> WHAT YOU WILL DO: The data below should be duplicated in full, unchanged.

Dataset entries

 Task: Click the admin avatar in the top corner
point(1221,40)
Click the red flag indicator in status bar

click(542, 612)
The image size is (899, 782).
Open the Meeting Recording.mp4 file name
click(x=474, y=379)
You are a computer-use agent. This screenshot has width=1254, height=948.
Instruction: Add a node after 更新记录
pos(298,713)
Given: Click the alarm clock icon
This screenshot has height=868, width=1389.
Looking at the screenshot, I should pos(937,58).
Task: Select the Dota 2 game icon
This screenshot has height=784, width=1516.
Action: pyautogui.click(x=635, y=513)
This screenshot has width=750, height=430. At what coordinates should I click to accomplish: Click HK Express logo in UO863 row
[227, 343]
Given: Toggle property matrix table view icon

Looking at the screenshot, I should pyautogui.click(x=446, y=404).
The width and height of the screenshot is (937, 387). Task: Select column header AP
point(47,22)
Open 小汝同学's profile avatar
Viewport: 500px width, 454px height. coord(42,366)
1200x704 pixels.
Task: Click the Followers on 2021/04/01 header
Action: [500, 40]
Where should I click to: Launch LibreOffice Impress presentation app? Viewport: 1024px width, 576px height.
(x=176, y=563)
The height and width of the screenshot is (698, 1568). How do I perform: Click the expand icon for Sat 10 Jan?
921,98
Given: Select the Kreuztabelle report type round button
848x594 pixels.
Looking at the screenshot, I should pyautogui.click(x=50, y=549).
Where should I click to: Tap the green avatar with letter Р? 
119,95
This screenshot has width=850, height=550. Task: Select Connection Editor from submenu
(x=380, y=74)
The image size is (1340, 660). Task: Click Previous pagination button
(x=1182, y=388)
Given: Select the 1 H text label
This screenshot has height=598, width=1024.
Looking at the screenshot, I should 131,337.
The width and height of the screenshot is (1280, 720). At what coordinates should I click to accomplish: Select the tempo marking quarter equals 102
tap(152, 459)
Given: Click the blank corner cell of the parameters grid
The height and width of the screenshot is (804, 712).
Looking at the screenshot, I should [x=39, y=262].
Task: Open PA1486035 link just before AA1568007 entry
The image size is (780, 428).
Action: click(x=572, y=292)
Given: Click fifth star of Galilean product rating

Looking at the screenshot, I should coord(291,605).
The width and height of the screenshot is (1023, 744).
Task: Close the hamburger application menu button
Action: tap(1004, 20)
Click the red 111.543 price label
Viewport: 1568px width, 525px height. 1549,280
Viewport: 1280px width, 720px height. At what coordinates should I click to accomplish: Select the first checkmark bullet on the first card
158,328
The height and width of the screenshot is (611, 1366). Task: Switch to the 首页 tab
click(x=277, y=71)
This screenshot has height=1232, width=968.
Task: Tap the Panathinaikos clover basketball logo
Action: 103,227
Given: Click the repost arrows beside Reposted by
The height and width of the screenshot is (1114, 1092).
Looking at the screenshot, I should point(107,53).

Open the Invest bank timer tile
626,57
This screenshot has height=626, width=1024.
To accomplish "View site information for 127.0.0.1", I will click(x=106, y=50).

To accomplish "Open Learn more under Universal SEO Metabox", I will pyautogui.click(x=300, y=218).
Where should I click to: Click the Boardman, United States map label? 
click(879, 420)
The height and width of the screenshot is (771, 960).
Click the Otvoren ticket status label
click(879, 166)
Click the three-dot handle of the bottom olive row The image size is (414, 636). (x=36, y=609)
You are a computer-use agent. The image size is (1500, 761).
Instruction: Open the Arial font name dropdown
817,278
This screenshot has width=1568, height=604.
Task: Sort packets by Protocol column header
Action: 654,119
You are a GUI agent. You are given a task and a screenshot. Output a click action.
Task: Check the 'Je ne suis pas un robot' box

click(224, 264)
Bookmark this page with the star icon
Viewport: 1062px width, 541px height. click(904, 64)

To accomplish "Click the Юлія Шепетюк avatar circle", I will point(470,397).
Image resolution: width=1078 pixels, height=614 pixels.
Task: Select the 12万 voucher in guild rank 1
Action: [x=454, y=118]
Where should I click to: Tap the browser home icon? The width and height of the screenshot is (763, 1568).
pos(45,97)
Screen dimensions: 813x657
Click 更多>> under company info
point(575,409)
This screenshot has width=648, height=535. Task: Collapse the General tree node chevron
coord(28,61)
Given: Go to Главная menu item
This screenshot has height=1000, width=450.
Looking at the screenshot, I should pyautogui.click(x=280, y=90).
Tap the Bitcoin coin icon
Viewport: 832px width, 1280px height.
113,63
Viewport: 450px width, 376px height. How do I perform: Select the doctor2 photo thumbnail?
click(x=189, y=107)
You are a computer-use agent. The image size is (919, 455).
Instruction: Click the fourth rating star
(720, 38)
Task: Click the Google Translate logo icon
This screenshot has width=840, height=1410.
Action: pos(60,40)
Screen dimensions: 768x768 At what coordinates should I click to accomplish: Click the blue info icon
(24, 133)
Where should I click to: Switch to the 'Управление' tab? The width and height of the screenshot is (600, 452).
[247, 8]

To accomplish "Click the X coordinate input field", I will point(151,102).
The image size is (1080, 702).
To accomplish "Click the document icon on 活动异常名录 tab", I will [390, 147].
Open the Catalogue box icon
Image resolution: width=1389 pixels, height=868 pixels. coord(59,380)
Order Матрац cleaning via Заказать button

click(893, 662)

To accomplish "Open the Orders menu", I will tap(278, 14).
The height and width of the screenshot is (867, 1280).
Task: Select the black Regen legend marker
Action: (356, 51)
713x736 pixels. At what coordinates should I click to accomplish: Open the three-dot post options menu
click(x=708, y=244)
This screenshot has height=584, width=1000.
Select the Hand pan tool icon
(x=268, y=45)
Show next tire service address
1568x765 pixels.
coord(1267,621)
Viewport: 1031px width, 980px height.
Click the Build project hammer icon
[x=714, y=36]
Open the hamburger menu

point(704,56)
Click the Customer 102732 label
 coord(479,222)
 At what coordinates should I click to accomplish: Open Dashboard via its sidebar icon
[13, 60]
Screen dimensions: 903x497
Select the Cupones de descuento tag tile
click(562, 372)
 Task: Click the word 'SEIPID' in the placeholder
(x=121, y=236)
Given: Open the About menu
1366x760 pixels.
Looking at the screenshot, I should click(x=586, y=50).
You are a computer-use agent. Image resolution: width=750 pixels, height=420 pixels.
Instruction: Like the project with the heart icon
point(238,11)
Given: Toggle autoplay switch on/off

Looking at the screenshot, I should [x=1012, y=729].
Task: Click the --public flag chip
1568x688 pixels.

> FINISHED EXERCISE:
 Task: Click the admin avatar in the top corner
point(1221,40)
Click the red flag indicator in status bar

click(542, 612)
The image size is (899, 782).
Open the Meeting Recording.mp4 file name
click(x=474, y=379)
You are a computer-use agent. This screenshot has width=1254, height=948.
Instruction: Add a node after 更新记录
pos(298,713)
Given: Click the alarm clock icon
This screenshot has height=868, width=1389.
Looking at the screenshot, I should pos(937,58).
Task: Select the Dota 2 game icon
This screenshot has height=784, width=1516.
Action: pyautogui.click(x=635, y=513)
This screenshot has width=750, height=430. At what coordinates should I click to accomplish: Click HK Express logo in UO863 row
[227, 343]
Given: Toggle property matrix table view icon

Looking at the screenshot, I should pyautogui.click(x=446, y=404).
The width and height of the screenshot is (937, 387). Task: Select column header AP
point(47,22)
Open 小汝同学's profile avatar
Viewport: 500px width, 454px height. coord(42,366)
1200x704 pixels.
Task: Click the Followers on 2021/04/01 header
Action: [500, 40]
Where should I click to: Launch LibreOffice Impress presentation app? Viewport: 1024px width, 576px height.
(x=176, y=563)
The height and width of the screenshot is (698, 1568). How do I perform: Click the expand icon for Sat 10 Jan?
921,98
Given: Select the Kreuztabelle report type round button
848x594 pixels.
Looking at the screenshot, I should pyautogui.click(x=50, y=549).
Where should I click to: Tap the green avatar with letter Р? 
119,95
This screenshot has width=850, height=550. Task: Select Connection Editor from submenu
(x=380, y=74)
The image size is (1340, 660). Task: Click Previous pagination button
(x=1182, y=388)
Given: Select the 1 H text label
This screenshot has height=598, width=1024.
Looking at the screenshot, I should 131,337.
The width and height of the screenshot is (1280, 720). At what coordinates should I click to accomplish: Select the tempo marking quarter equals 102
tap(152, 459)
Given: Click the blank corner cell of the parameters grid
The height and width of the screenshot is (804, 712).
Looking at the screenshot, I should [x=39, y=262].
Task: Open PA1486035 link just before AA1568007 entry
The image size is (780, 428).
Action: click(x=572, y=292)
Given: Click fifth star of Galilean product rating

Looking at the screenshot, I should coord(291,605).
The width and height of the screenshot is (1023, 744).
Task: Close the hamburger application menu button
Action: tap(1004, 20)
Click the red 111.543 price label
Viewport: 1568px width, 525px height. 1549,280
Viewport: 1280px width, 720px height. At what coordinates should I click to accomplish: Select the first checkmark bullet on the first card
158,328
The height and width of the screenshot is (611, 1366). Task: Switch to the 首页 tab
click(x=277, y=71)
This screenshot has height=1232, width=968.
Task: Tap the Panathinaikos clover basketball logo
Action: 103,227
Given: Click the repost arrows beside Reposted by
The height and width of the screenshot is (1114, 1092).
Looking at the screenshot, I should point(107,53).

Open the Invest bank timer tile
626,57
This screenshot has height=626, width=1024.
To accomplish "View site information for 127.0.0.1", I will click(x=106, y=50).

To accomplish "Open Learn more under Universal SEO Metabox", I will pyautogui.click(x=300, y=218).
Where should I click to: Click the Boardman, United States map label? 
click(879, 420)
The height and width of the screenshot is (771, 960).
Click the Otvoren ticket status label
click(879, 166)
Click the three-dot handle of the bottom olive row The image size is (414, 636). (x=36, y=609)
You are a computer-use agent. The image size is (1500, 761).
Instruction: Open the Arial font name dropdown
817,278
This screenshot has width=1568, height=604.
Task: Sort packets by Protocol column header
Action: 654,119
You are a GUI agent. You are given a task and a screenshot. Output a click action.
Task: Check the 'Je ne suis pas un robot' box

click(224, 264)
Bookmark this page with the star icon
Viewport: 1062px width, 541px height. click(904, 64)

To accomplish "Click the Юлія Шепетюк avatar circle", I will point(470,397).
Image resolution: width=1078 pixels, height=614 pixels.
Task: Select the 12万 voucher in guild rank 1
Action: [x=454, y=118]
Where should I click to: Tap the browser home icon? The width and height of the screenshot is (763, 1568).
pos(45,97)
Screen dimensions: 813x657
Click 更多>> under company info
point(575,409)
This screenshot has width=648, height=535. Task: Collapse the General tree node chevron
coord(28,61)
Given: Go to Главная menu item
This screenshot has height=1000, width=450.
Looking at the screenshot, I should pyautogui.click(x=280, y=90).
Tap the Bitcoin coin icon
Viewport: 832px width, 1280px height.
113,63
Viewport: 450px width, 376px height. How do I perform: Select the doctor2 photo thumbnail?
click(x=189, y=107)
You are a computer-use agent. The image size is (919, 455).
Instruction: Click the fourth rating star
(720, 38)
Task: Click the Google Translate logo icon
This screenshot has width=840, height=1410.
Action: pos(60,40)
Screen dimensions: 768x768 At what coordinates should I click to accomplish: Click the blue info icon
(24, 133)
Where should I click to: Switch to the 'Управление' tab? The width and height of the screenshot is (600, 452).
[247, 8]

To accomplish "Click the X coordinate input field", I will point(151,102).
The image size is (1080, 702).
To accomplish "Click the document icon on 活动异常名录 tab", I will [390, 147].
Open the Catalogue box icon
Image resolution: width=1389 pixels, height=868 pixels. coord(59,380)
Order Матрац cleaning via Заказать button

click(893, 662)

To accomplish "Open the Orders menu", I will tap(278, 14).
The height and width of the screenshot is (867, 1280).
Task: Select the black Regen legend marker
Action: (356, 51)
713x736 pixels. At what coordinates should I click to accomplish: Open the three-dot post options menu
click(x=708, y=244)
This screenshot has height=584, width=1000.
Select the Hand pan tool icon
(x=268, y=45)
Show next tire service address
1568x765 pixels.
coord(1267,621)
Viewport: 1031px width, 980px height.
Click the Build project hammer icon
[x=714, y=36]
Open the hamburger menu

point(704,56)
Click the Customer 102732 label
 coord(479,222)
 At what coordinates should I click to accomplish: Open Dashboard via its sidebar icon
[13, 60]
Screen dimensions: 903x497
Select the Cupones de descuento tag tile
click(562, 372)
 Task: Click the word 'SEIPID' in the placeholder
(x=121, y=236)
Given: Open the About menu
1366x760 pixels.
Looking at the screenshot, I should click(x=586, y=50).
You are a computer-use agent. Image resolution: width=750 pixels, height=420 pixels.
Instruction: Like the project with the heart icon
point(238,11)
Given: Toggle autoplay switch on/off

Looking at the screenshot, I should [x=1012, y=729].
Task: Click the --public flag chip
1568x688 pixels.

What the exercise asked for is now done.